Global distribution of fogs

E. Linacre and B. Geerts

2/'98


Fig 8.7 in the textbook should be replaced by Fig 1 below. There are some differences between the two Figures.

Fig 8.7 shows over 125 days with fog on the northern Andes (presumably coastal Peru), whereas the map below shows a maximum in South America of 80 days annually over southern Chile. Likewise, the Australian east coast is shown in Fig 8.7 as experiencing over 75 days with fog, while Fig 1 here gives only about 20 days each year.

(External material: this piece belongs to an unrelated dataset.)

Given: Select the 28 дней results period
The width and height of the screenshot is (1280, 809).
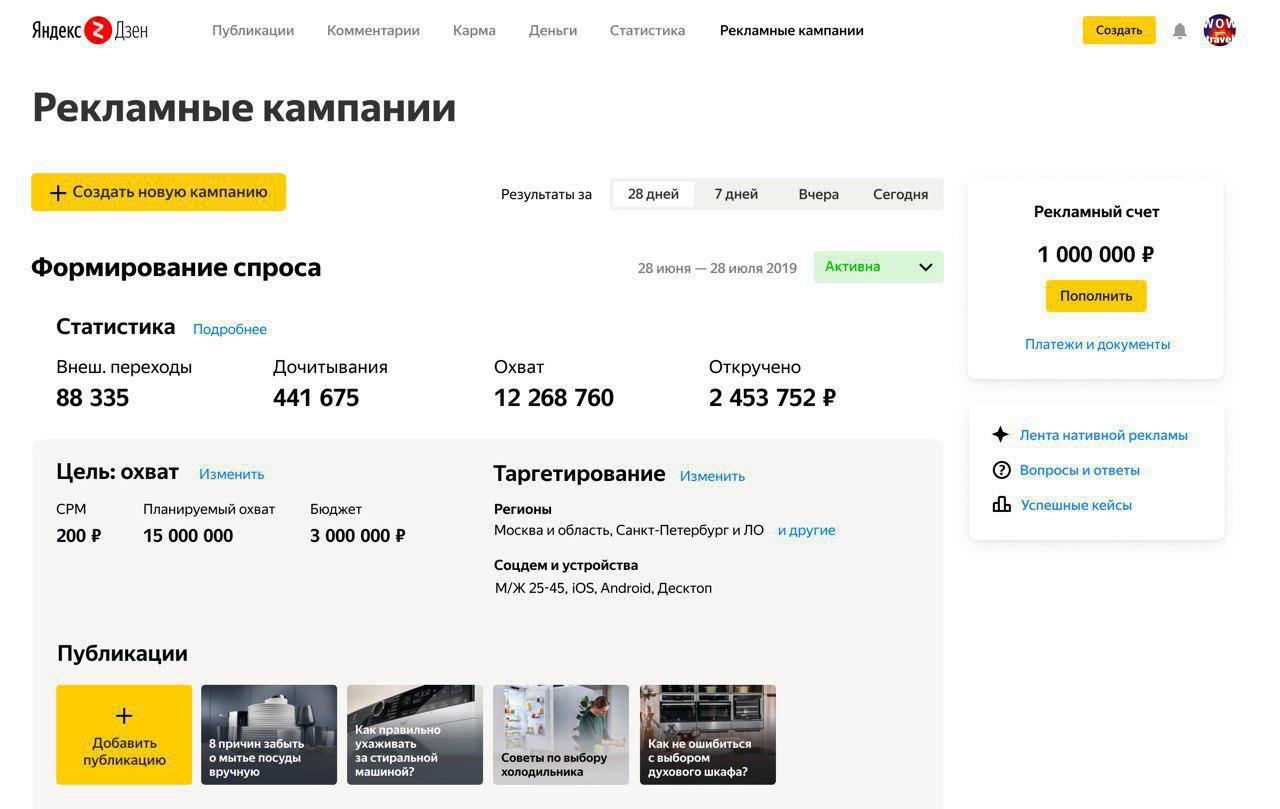Looking at the screenshot, I should [x=653, y=194].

Fig 1. Number of days of fog per year (from Baumgartner 1982 (1), based on Bluthgen & Weischet 1980 (3))

 

Fig 8.7 was based on diagrams given by Hess (4). The former derived it from a to us inaccessible American report by N.B. Guttman in 1971. The Baumgartner paper (1) was derived from the work of Bluthgen, who published in German. Bluthgen's 1964 edition textbook (5) contains a relatively crude map, consisting of isopleths linking places having over 40 or 80 days of fog annually, and showing the limit of high-latitude fogs which occur mainly in summer. The monumental 1980 version by Bluthgen & Weischet (3) shows Fig 1, which was essentially the same as the Figure in the 1964 edition, with over 80 days of fog each year on the southern Chile coast and little fog in the northern Andes.

Some comments:

1) Fog is highly localized especially along the coast and in mountainous terrain, and therefore isopleths on a world map cannot be precise. For instance, there are about 12 fogs annually in the city of Sydney (on Australia’s east coast), but about 60 each year at Richmond, in a shallow inland valley only 50 km from Sydney.

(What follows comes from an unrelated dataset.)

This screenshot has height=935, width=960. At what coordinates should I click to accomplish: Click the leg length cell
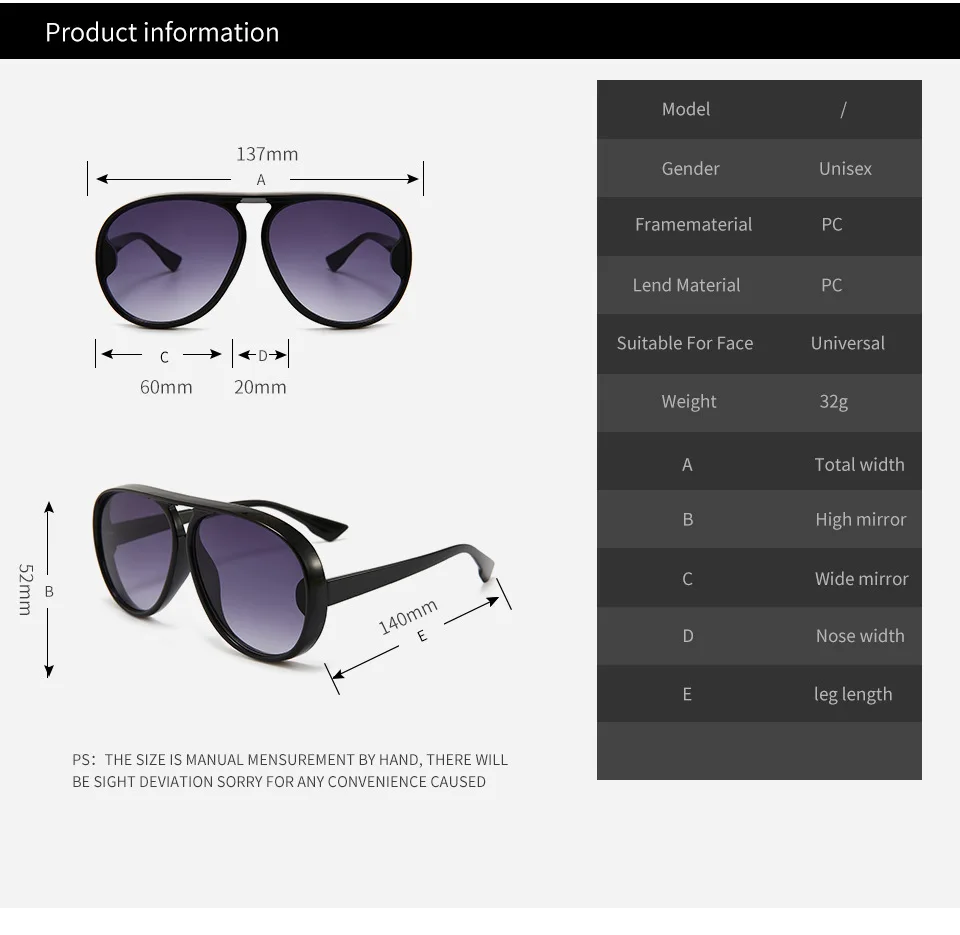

2) Both Figures (Fig 1 and Fig 8.7) are based on daily station observations only. Fog can be estimated remotely, from space. Fog is likely to be present when the visible satellite image shows a high albedo over an area where the corresponding infrared image does not see any cloud, i.e. the cloud top temperature is about the same as the surrounding Earth surface temperature. This technique does not work at night and where the fog occurs below a cloud deck. More complicated techniques using a combination of other infrared channels can compensate for this. Fog detection algorithms may include the lack of movement (as seen by satellite), the confinement to topographic boundaries (coasts/mountains), and cloud top texture (fog looks smooth). Satellite-based climatologies are more accurate because of a much-improved spatial resolution, especially offshore. Radars are not very useful to detect fog, since the fog droplets are too small.

 

References

(1) Baumgartner, A.G. et al. Global climatology. In Plate (2).

(2) Plate, E.J. 1982. Engineering Meteorology (Elsevier) 740pp.

(3) Bluthgen, J. & W. Weischet 1980. Allegemeine Klimageographie (de Gruyter, Berlin) 887pp.

(4) Hess, W.N. (ed.) 1974. Weather & Climate Modification (John Wiley) 842pp.

(5) Bluthgen, J. 1964. Allgemeine Klimageographie (de Gruyter, Berlin) 599pp.